Controlling ‘bad cholesterol’ may help reduce the growth of cancer cells, say scientists who found that tumours may use lipids as “building blocks” to grow. Scientists studied how tumour cells grow by scavenging very low-density lipoproteins (VLDL) and low-density lipoproteins (LDL), and what mechanisms can be used to reduce the malignant cells’ growth.
Researchers from the University of Alberta in Canada and Medical University of Graz in Austria found that tumours not only use lipids to grow, but they can regulate their host’s lipid metabolism to increase production of these lipids. The “bad cholesterol” binds to LDL receptors in the liver, the organ in charge of degrading it and excreting it from the organism as bile.

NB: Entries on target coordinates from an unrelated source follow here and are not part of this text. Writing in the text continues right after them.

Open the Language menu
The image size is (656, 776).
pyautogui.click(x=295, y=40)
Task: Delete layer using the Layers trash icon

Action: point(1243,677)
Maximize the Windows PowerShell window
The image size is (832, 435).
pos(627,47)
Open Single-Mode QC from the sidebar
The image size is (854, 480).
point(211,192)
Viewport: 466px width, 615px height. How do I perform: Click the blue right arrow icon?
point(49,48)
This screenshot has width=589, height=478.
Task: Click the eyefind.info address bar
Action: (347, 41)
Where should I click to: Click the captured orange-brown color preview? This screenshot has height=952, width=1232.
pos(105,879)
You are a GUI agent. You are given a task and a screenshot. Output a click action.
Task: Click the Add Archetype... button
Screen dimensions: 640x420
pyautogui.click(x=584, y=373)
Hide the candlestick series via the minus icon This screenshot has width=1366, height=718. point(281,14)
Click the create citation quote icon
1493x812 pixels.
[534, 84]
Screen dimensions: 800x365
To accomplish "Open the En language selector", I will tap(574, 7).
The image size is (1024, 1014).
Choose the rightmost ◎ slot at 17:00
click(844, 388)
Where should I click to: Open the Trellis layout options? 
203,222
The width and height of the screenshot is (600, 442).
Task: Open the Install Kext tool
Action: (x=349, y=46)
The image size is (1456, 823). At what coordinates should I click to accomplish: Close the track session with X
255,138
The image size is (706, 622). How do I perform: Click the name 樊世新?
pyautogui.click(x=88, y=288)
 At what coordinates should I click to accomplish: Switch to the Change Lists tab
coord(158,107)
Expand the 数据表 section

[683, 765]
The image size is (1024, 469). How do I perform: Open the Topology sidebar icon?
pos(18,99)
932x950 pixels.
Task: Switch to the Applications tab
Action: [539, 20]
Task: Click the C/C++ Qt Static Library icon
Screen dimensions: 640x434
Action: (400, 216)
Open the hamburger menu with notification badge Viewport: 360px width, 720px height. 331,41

“Cancer cells need lipids to grow. They can make their own lipids or get more from the host because these cells grow so fast,” said Richard Lehner, from the University of Alberta. “The tumour signals to the liver: ‘I need more cholesterol for growth’ and the liver is reprogrammed to secrete those lipids,” Lehner said.
One of the key factors for this process are proteins we all have that, in larger quantities, may cause a decrease in the amount of LDL receptors to excrete the cholesterol. The tumour affects these proteins to reduce clearance of cholesterol from the blood, leaving the LDL for cancer to feed off of it.
These findings led researchers to an interesting hypothesis: minimising the liver’s production of LDL would deprive a tumour from its constant supply and therefore reduce its possibility of growth.
Their experiments in pre-clinical models proved to be successful, confirming lower tumour development with the regulation of the proteins that affect production of VLDL (precursors of LDL) and uptake of LDL by receptors from the liver. The study was published in the journal Cell Reports.